:: PASSAGE TO READ ::
Home—IL. Office—Crown 323, 7900 W. Division St., River Forest, IL 60305. E-mail—jdelnegro@dom.edu.

Career

Librarian and storyteller. Dominican University, River Forest, IL, assistant professor of library and information science. Former director of Center for Children's Books; editor of Bulletin of the Center for Children's Books.

Awards, Honors

Anne Izard Storytelling Award for Lucy Dove; Notable Children's Book designation, Association for Library Service to Children, American Library Association, Cooperative Children's Book Center Choice designation, and Irma Simonton Black and James H. Black Award for Excellence in Children's Literature Honor Book designation, Bank Street College of Education, all 2006, all for Willa and the Wind.

Writings

Lucy Dove, illustrated by Leonid Gore, Dorling Kindersley (New York, NY), 1998.

(Reteller) Romantic Wonders: Tales of Love and Magic (sound recording), 1999.

(Reteller) Willa and the Wind, illustrated by Heather Solomon, Marshall Cavendish (New York, NY), 2005.

(Reteller) Passion and Poison: Tales of Shape-Shifters, Ghosts, and Spirited Women, Marshall Cavendish (New York, NY), 2007.

Sidelights

An educator with a focus on youth services in public libraries as well as an accomplished storyteller, Janice M. Del Negro is actively involved with children's books as a reviewer as well as a writer. Her folktale retellings have been recorded for audio and have also been adapted into print, and she is also the author of picture books such as Lucy Dove and Willa and the Wind, as well as a collection of supernatural tales for young adults titled Passion and Poison: Tales of Shape-Shifters, Ghosts, and Spirited Women.

In Lucy Dove, Del Negro draws from several versions of a traditional Scottish folk story in which brave seamstress Lucy Dove sews a pair of trousers in a haunted graveyard in order to win a prize from a local lord. When the ghosts and monsters of the place try to frighten Lucy away, the young woman refuses to succumb to fear. "Del Negro adeptly balances the scariness of the bogle (or monster) with the big laughs," wrote Susan Dove Lempke in Booklist. Mary M. Burns, reviewing Lucy Dove in Horn Book, noted "how skillfully the teller has polished her story to a mirror-like reflection of her sources."

In Willa and the Wind Del Negro retells a Norwegian folk story featuring a strong young heroine who is determined to get back the cornmeal Old Windy has blown off of her family's table. Willa accepts a magic handkerchief that provides food in exchange for the stolen cornmeal, but when her reward is switched for a regular handkerchief, the girl angrily marches back to Old Windy. The process continues until a magic whistle reveals the actual thief: the local innkeeper who has been keeping Willa's magic items for himself. "Willa's sassy, outspoken, courageous nature shines through in her actions and in the folksy dialogue," wrote Shelle Rosenfeld in her Booklist review of Willa and the Wind, and in School Library Journal Kathy Weizner recommended Del Negro's tale as "great for telling or reading aloud."

:: WORK INSTRUCTIONS ::
1. Revise the Del Negro profile from "Anne Izard Storytelling" to "York, NY), 1998.", putting "Bank Street College" in place of "Bank Street College of Education".
2. Name every reviewer the Del Negro profile quotes or cites.
The lines have nothing to do with the Del Negro profile.

:: AVAILABLE DATA ::
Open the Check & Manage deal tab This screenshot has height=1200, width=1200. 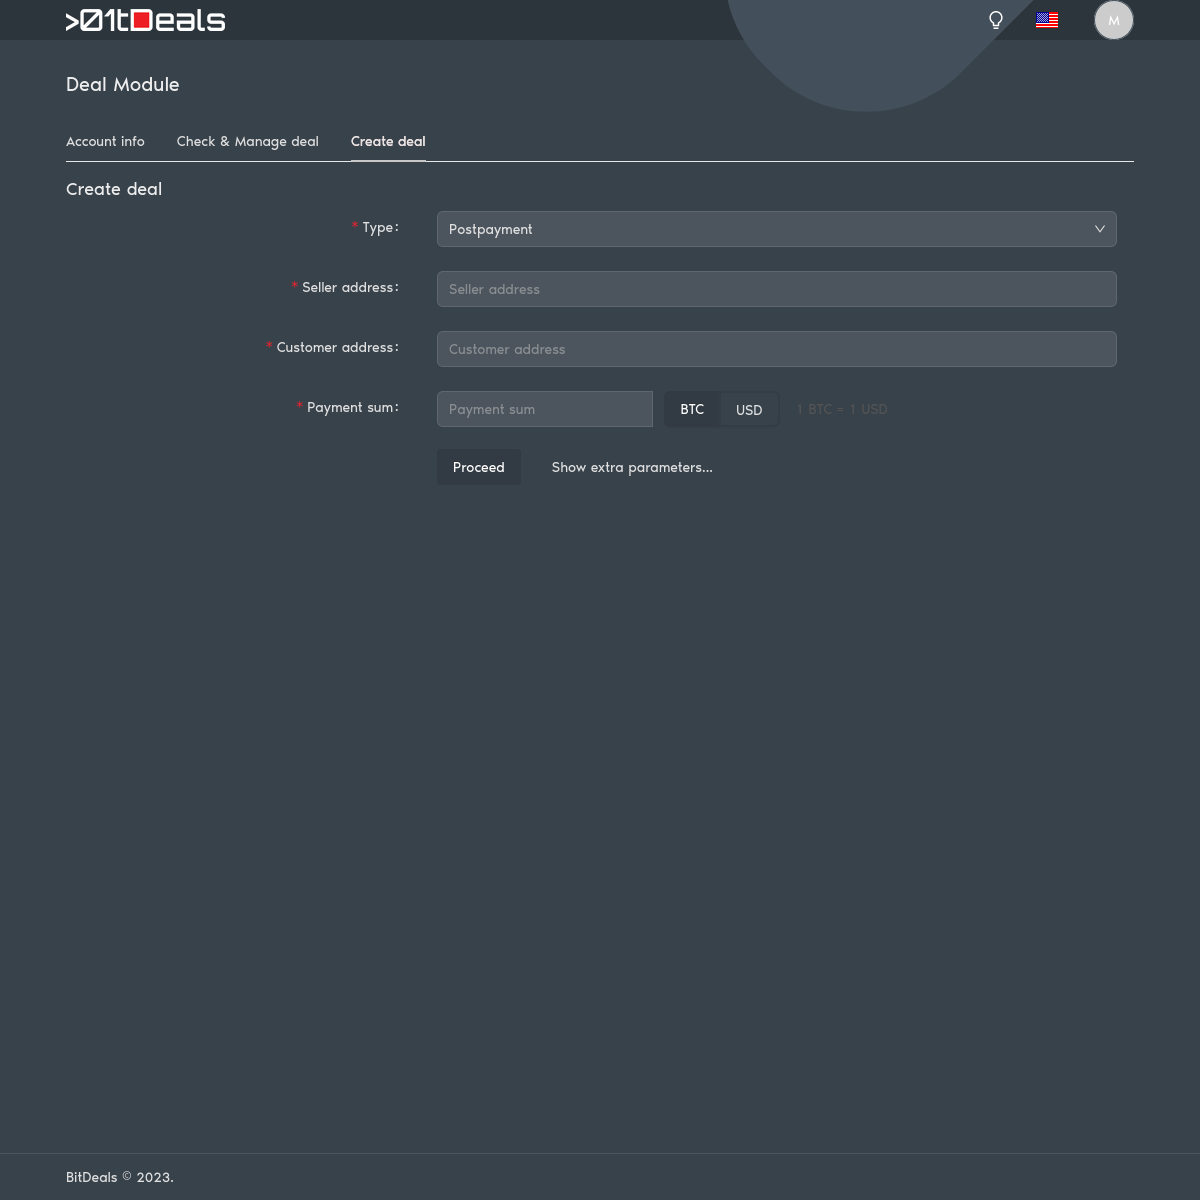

:: PER-TASK ANSWERS ::
1.
Anne Izard Storytelling Award for Lucy Dove; Notable Children's Book designation, Association for Library Service to Children, American Library Association, Cooperative Children's Book Center Choice designation, and Irma Simonton Black and James H. Black Award for Excellence in Children's Literature Honor Book designation, Bank Street College, all 2006, all for Willa and the Wind.

Writings

Lucy Dove, illustrated by Leonid Gore, Dorling Kindersley (New York, NY), 1998.

2. Susan Dove Lempke, Mary M. Burns, Shelle Rosenfeld, Kathy Weizner